Bradbury’s story has a point, of course. What if we were to be denied such a daily pleasure? We often forget to treasure those things we have. We take things for granted. I’ve developed a keen sense of gratitude for good weather; I’ve written about it before. Still, I couldn’t help but think of that story when summer finally came to our town last week.

Personally, I believe that griping about the weather is a futile activity; it’s certainly a force we cannot change. And yet, and yet, the summer of my soul is jumping with delight.

When I lived in Santa Monica, I just accepted sunny days as the norm. Moving to Idaho 15 years ago presented me with the thrills and challenges of changing seasons. I think we all have our favorites. Hemingway’s, I’m told, was the fall. Avid skiers may leap at the first snowflakes, and gardening enthusiasts exult over spring’s emerging tulips. I, however, still crave the sun and warmth of summer. I am happiest barefoot.

One of the frustrations of summer life here is the need to feel that one has to pack everything in a short couple of months. The very brevity of the season makes our appreciation of those days more intense. Many of us have pondered the hypothetical question of how we would spend our time if we knew this was our last day on earth. I feel that way about the transient summer.

As I write this it is the beginning of July. Labor Day is a scant eight weeks away, and I will feel a compulsion to do everything I can possibly do to savor these fleeting weeks.

My calendar is already crowded with saved evenings for musical events. When I listen to the absolutely magical voice of Diane Schur I will recall hearing Ella sing at Los Angeles’s Greek Theater, and the Sun Valley Summer Symphony (free, mind you) will give me once again that connection to the beauty of sound that warms my heart.

Add to those events the Rocky Mountain Folk Festival and a variety of rich local theater presentations, and I still won’t have scratched the surface. How can I possibly attend Gallery Walks, ice shows, rodeos, visiting lectures, antique and craft shows, poetry slams and everything else I’d like to do in just eight weeks?

I haven’t even yet mentioned my lengthy summer reading list. This is supposed to be the time "when the living is easy," and I finally have hours to tackle the pile of books by my bed. And what a time to entertain with barbecues or enjoy al fresco dining in the fresh evening breezes of our valley.

Thank heavens I don’t ride horses. It’s enough that I want to take my dogs everywhere and treat them and myself to the joys of the endless walks and trails around.
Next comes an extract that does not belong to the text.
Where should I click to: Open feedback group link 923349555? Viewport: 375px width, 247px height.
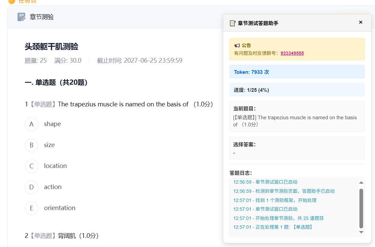(292, 53)
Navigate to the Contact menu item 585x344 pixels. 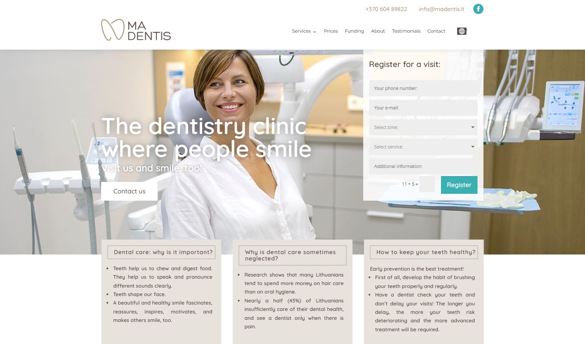tap(436, 31)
I’ve promised myself afternoons after work at nearby lakes: why shouldn’t I read one of my books overlooking Alturas Lake, for example?

I’m aware as I write this that I’m missing the mention of many activities that I could enjoy (if I spent an appropriate amount of time with them) and that others may find essential to this season: Roller-Blading and bicycling are examples that come to mind. Just today I debated tennis lessons and swimming as two activities I’d like to schedule in.

I’m glad I have a cornucopia of choices, but this summer smorgasbord is almost too lavish! The term "an embarrassment of riches" comes to mind.

So here I am, ready to relax and smell the summer roses, and yet I’m rushing to do so. Am I the only one who is so afflicted? I’m reminded of Cole Porter’s immortal song, "It Was Just One of Those Things." In my mad dash toward summer pleasure, I recall his lines, "It was too hot not to cool down." Porter speaks for me. Like a short but passionate romance, my love affair with summer will cool down all too soon.

I once embroidered a motto on a pillow. It was a line by e.e. cummings: "Nothing beautiful ever hurries." If that’s true, I’m going to be pretty ugly this summer!